### Document passage
•••••

To address this problem, we will create a `Multi-Layer Neural Network model` using `PyTorch` to implement `Image Classification` - a Machine Learning task.

**Tools**
- **NumPy:** A library for scientific computing, mainly involving linear algebra operations.
- **Matplotlib:** A library for plotting and visualizing data.
- **PyTorch:** A library for flexibility and speed when building deep learning models.
- **torchvision:** PyTorch's computer vision library for datasets and transformations.

---

In [None]:
import torch
import torch.nn as nn
import torch.optim as optim
from torch.utils.data import Dataset, DataLoader
import numpy as np
import pandas as pd
import matplotlib.pyplot as plt

print(f"PyTorch version: {torch.__version__}")

In [None]:
# Check if CUDA is available

device = 'cuda' if torch.cuda.is_available() else 'cpu'
print(f"Using device: {device}")

if device == 'cuda':
    print(f"GPU: {torch.cuda.get_device_name(0)}")
else:
    print("GPU not available, using CPU")

In [None]:
# Hyperparameters

batch_size = 64
num_epochs = 10
learning_rate = 0.001

## **2. Loading and Exploring the Dataset**

In [None]:
# Load the Fashion-MNIST Train dataset

train_data = pd.read_csv('fashion-mnist_train.csv')
train_data

In [None]:
# Loading Train Labels

labels_train = torch.tensor(train_data['label'].to_list(), dtype = torch.long)
labels_train.shape

In [None]:
# Loading Train Images

images_train = train_data.drop(columns = ['label']).values
images_train = torch.tensor(images_train, dtype = torch.float32)
images_train = images_train.reshape(-1, 28, 28)
images_train.shape

**Custom Dataset Class**

In PyTorch, creating a custom `Dataset` class is a best practice for organizing data loading logic. It provides several benefits:

1.  **Organization:** It keeps data loading, preprocessing, and augmentation logic in one place, making the code cleaner and more maintainable.
2.  **Memory Efficiency:** Instead of loading the entire dataset into memory at once, you can load data lazily (on-demand) within the class.
3.  **Standard Interface:** It allows your data to work seamlessly with PyTorch's `DataLoader`.

The two essential methods provide specific functionality:

*   **`__len__(self)`**: Returns the total number of items in the dataset. This allows the `DataLoader` to know how many samples are available and how many batches it can create.
*   **`__getitem__(self, idx)`**: Allows the dataset to be indexed like a list (e.g., `dataset[0]`). It retrieves a single sample and its corresponding label at the given index, which is crucial for the `DataLoader` to fetch mini-batches during training.

•••••

### Information provided
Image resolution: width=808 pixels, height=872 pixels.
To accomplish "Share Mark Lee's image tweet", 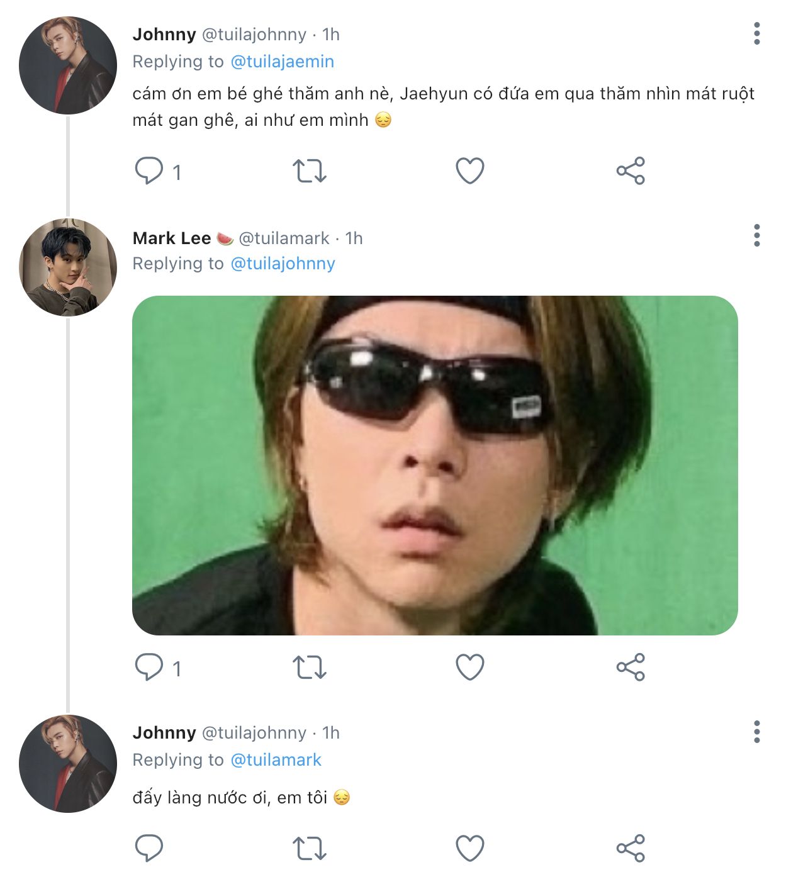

•••••

### Instruction
Answer these questions from the PyTorch tutorial above:
(a) What learning rate does the tutorial set?
(b) Which file is the Fashion-MNIST training data read from?
(c) What does the `__len__(self)` method return?

### Answer for this exercise
(a) 0.001
(b) `fashion-mnist_train.csv`
(c) The total number of items in the dataset